Text: Revelation 5

Sunday May 1, 2022 – Easter 3

Trinity – Creston/Mt. Ayr

Grace, mercy, and peace is yours from God our Father and from our Lord and Savior, Jesus Christ!

Our text for this Third Sunday of Easter Sunday is from Revelation 5.

Let Us Pray: Dearest Jesus, send your Holy Spirit to remind us that it is you the Lamb of God that takes away the sin of the world the makes each of us and our works pleasing to you. Amen.

Dear Fellow Redeemed in Christ:

Dear friends in Christ! What a sight! The unusual Book of Revelation shows a grand event, full of strange creatures and odd people, and all of it revolving around a Lamb.

A Lamb who looks like he was slain comes on the scene, takes a scroll, and everyone freaks out in a good way because this slain Lamb was worthy to do it! And that’s it! That’s today’s text!

Yet dear friends, there is always more to the Book of Revelation. That’s because Revelation is a symbolic book. It’s not meant to be read literally, like a newspaper. Rather, Revelation is meant to be read as multiple descriptions of Jesus and his Church, both in the world now and in judgment on the Last Day.

So whenever you read Revelation, you always have to go back to the life and words of Jesus, to the Old Testament Scriptures, and to the life of the Church.


Let us consider the Lamb. “Worthy is the Lamb who was slain” (v 12). The slain Lamb lives. In his hand is the fate of the world. This Lamb is Jesus, “the Lamb of God, who takes away the sin of the world” (Jn 1:29). He alone is worthy.

That also means you and I are not worthy. You and I are not, for only Jesus is. Only Jesus has lived the praiseworthy life. He is the one who has no need to move on from past actions.

▶ [Dataset]:
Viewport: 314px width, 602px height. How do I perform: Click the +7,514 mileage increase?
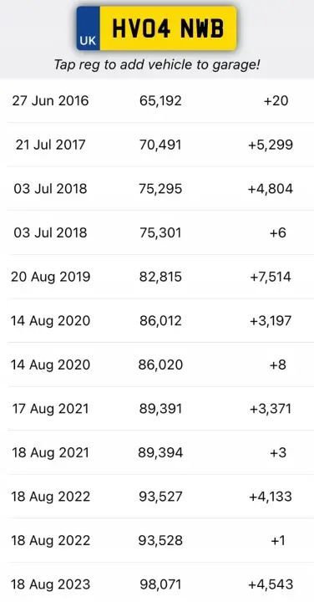coord(271,277)
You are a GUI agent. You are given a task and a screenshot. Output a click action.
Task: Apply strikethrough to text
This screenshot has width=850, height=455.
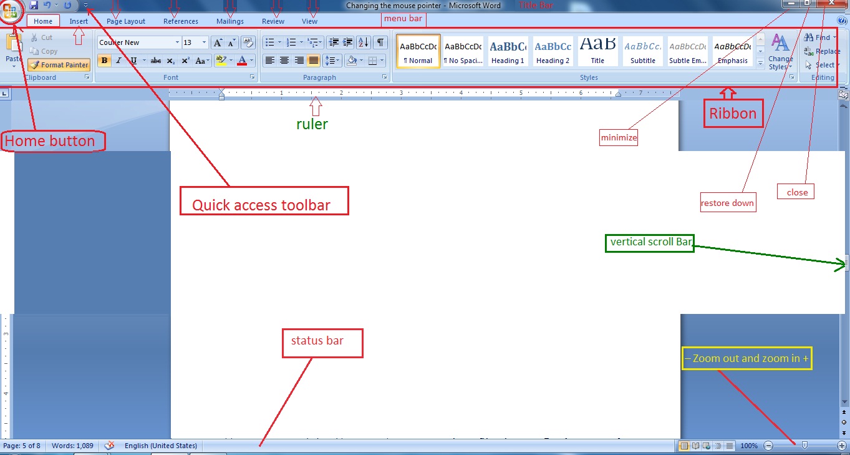click(155, 61)
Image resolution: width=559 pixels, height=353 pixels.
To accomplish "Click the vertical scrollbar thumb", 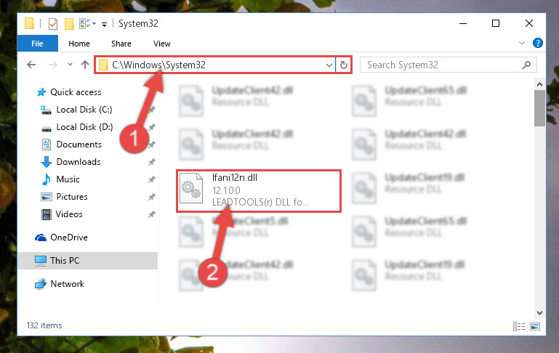I will [539, 108].
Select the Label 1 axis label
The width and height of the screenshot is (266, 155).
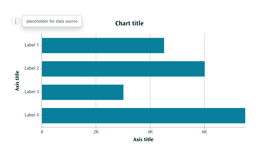[x=32, y=45]
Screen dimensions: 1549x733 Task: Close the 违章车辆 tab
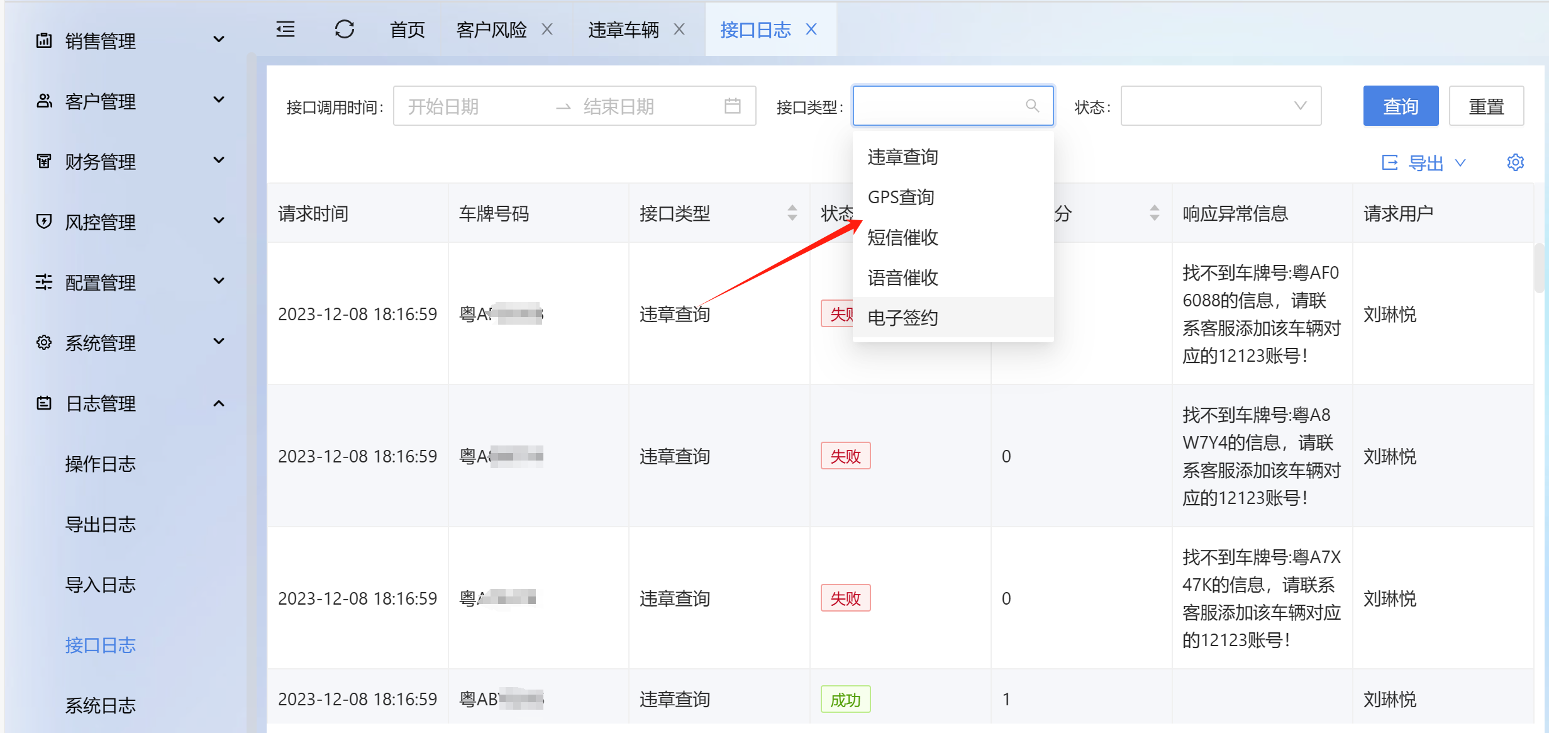pos(679,30)
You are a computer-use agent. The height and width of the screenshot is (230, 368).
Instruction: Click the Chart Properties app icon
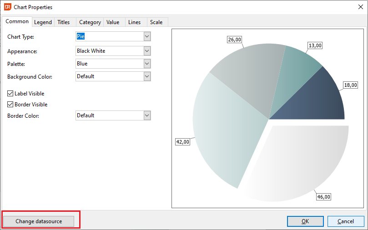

▶ [Set tasks]:
**A.** Shorten the paragraph of the sermon that begins "Yet dear friends, there is always more" to two sentences, keeping its main facts.
**B.** Output the part of the rows that opens with the line containing "You are a GUI" and closes with the line containing "click(155, 61)", including both of those lines. Leave the pictures out.
The rows have no connection to the sermon.

▶ [Task-by-task answers]:
**A.** Revelation always holds more than it first appears to, because it is a symbolic book that is not meant to be read literally like a newspaper. It is meant to be read as multiple descriptions of Jesus and his Church, both in the world now and in judgment on the Last Day.

**B.**
You are a GUI agent. You are given a task and a screenshot. Output a click action.
Task: Apply strikethrough to text
This screenshot has width=850, height=455.
click(155, 61)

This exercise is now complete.